• **To be done**:
(1) Decide whether each statement agrees with the QEMU mailing-list thread below. Answer yes or no for each, and quote the deciding words from the thread. (a) The current gen_op_cmp relies on three separate compares. (b) The writer considers the proposed code more readable than the old code. (c) The writer sees no possible drawback of the proposed code compared with the old code.
(2) Carry on the QEMU mailing-list thread below, starting right after its last line.

• **Text extract**:
All of lore.kernel.org
 help / color / mirror / Atom feed
* [Qemu-devel] Possible ppc comparision optimisation
@ 2013-05-07 22:56 Torbjorn Granlund
  2013-05-08  8:05 ` Paolo Bonzini
  0 siblings, 1 reply; 4+ messages in thread
From: Torbjorn Granlund @ 2013-05-07 22:56 UTC (permalink / raw)
  To: qemu-devel

The current ppc gen_op_cmp generates a long sequence of instructions,
using a plain series of three disjoint compares.

It is possible to compute the 3 result bits more cleverly.  Below is a
possible replacement gen_op_cmp.  (It is tested by booting GNU/Linux
ppx64, but not much more than that.)

Surely this should be faster than the old code?  OK, it is less
readable, but cmp is pretty critical and should be made fast.

Should one truncate things using tcg_gen_trunc_tl_i32 and do the add,
xori, addi as i32 variants?  (Why?)

There could be a disadvantage of this compared to the old code, since
this has a chained algebraic dependency, while the old code's many
instructions might have been more independent.

static inline void gen_op_cmp(TCGv arg0, TCGv arg1, int s, int crf)
{
    TCGv t0 = tcg_temp_new();
    TCGv t1 = tcg_temp_new();
    TCGv_i32 s0 = tcg_temp_new_i32();

    tcg_gen_trunc_tl_i32(cpu_crf[crf], cpu_so);

    tcg_gen_setcond_tl((s ? TCG_COND_LE: TCG_COND_LEU), t0, arg0, arg1);
    tcg_gen_setcond_tl((s ? TCG_COND_LT: TCG_COND_LTU), t1, arg0, arg1);
    tcg_gen_add_tl(t0, t0, t1);
    tcg_gen_xori_tl(t0, t0, 1);
    tcg_gen_addi_tl(t0, t0, 1);
    tcg_gen_trunc_tl_i32(s0, t0);
    tcg_gen_shli_i32(s0, s0, 1);
    tcg_gen_or_i32(cpu_crf[crf], cpu_crf[crf], s0);

    tcg_temp_free(t0);
    tcg_temp_free(t1);
    tcg_temp_free_i32(s0);
}

-- 
Torbjörn

^ permalink raw reply	[flat|nested] 4+ messages in thread

* Re: [Qemu-devel] Possible ppc comparision optimisation
  2013-05-07 22:56 [Qemu-devel] Possible ppc comparision optimisation Torbjorn Granlund
@ 2013-05-08  8:05 ` Paolo Bonzini
  2013-05-08 15:44   ` Torbjorn Granlund
  0 siblings, 1 reply; 4+ messages in thread
From: Paolo Bonzini @ 2013-05-08  8:05 UTC (permalink / raw)

• **Data supplied**:

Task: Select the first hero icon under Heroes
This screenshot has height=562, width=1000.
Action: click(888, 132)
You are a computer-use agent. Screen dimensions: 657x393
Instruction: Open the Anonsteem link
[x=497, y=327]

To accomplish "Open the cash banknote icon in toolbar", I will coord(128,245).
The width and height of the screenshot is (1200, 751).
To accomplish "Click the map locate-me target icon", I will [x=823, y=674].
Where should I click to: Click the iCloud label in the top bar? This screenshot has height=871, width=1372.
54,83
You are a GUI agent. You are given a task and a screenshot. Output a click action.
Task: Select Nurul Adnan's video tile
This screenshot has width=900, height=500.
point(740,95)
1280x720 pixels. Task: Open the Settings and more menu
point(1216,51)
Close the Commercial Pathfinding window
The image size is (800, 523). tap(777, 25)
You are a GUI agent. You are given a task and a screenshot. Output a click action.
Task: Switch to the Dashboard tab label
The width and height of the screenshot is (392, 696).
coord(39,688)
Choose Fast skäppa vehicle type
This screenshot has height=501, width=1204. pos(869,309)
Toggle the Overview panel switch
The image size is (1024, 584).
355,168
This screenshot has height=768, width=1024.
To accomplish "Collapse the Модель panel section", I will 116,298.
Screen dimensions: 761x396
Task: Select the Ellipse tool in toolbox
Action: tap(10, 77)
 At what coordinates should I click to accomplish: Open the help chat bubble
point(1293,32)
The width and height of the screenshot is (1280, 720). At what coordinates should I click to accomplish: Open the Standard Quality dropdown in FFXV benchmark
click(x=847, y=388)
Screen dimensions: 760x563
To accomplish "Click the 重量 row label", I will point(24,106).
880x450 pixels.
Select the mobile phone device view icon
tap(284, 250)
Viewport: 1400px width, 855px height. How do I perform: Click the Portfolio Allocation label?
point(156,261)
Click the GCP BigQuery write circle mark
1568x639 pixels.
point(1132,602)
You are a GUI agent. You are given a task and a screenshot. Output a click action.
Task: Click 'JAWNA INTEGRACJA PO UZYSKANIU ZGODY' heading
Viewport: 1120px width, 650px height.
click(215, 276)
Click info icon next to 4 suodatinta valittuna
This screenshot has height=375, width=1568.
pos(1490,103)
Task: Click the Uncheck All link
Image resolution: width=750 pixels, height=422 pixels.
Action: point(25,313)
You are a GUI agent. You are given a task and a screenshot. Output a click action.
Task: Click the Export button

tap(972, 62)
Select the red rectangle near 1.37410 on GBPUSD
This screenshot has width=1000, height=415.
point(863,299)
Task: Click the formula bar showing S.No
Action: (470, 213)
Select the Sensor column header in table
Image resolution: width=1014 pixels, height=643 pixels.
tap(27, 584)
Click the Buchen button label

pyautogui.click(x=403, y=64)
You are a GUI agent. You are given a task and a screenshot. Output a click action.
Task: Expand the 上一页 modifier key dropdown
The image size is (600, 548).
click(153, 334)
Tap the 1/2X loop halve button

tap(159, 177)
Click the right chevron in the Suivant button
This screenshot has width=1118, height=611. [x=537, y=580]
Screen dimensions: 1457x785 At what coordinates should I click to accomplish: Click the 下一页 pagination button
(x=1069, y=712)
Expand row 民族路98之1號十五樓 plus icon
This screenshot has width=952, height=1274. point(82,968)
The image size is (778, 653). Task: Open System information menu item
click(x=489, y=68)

• **Written responses**:
(1)
(a) Yes: "using a plain series of three disjoint compares."
(b) No: "OK, it is less readable, but cmp is pretty critical and should be made fast."
(c) No: "There could be a disadvantage of this compared to the old code, since this has a chained algebraic dependency"

(2)
  To: Torbjorn Granlund; +Cc: qemu-devel

Il 08/05/2013 00:56, Torbjorn Granlund ha scritto:
> The current ppc gen_op_cmp generates a long sequence of instructions,
> using a plain series of three disjoint compares.
> 
> It is possible to compute the 3 result bits more cleverly.  Below is a
> possible replacement gen_op_cmp.  (It is tested by booting GNU/Linux
> ppx64, but not much more than that.)
> 
> Surely this should be faster than the old code?  OK, it is less
> readable, but cmp is pretty critical and should be made fast.
> 
> Should one truncate things using tcg_gen_trunc_tl_i32 and do the add,
> xori, addi as i32 variants?  (Why?)

I think that would be faster on 32-bit hosts, truncs are cheap.

> There could be a disadvantage of this compared to the old code, since
> this has a chained algebraic dependency, while the old code's many
> instructions might have been more independent.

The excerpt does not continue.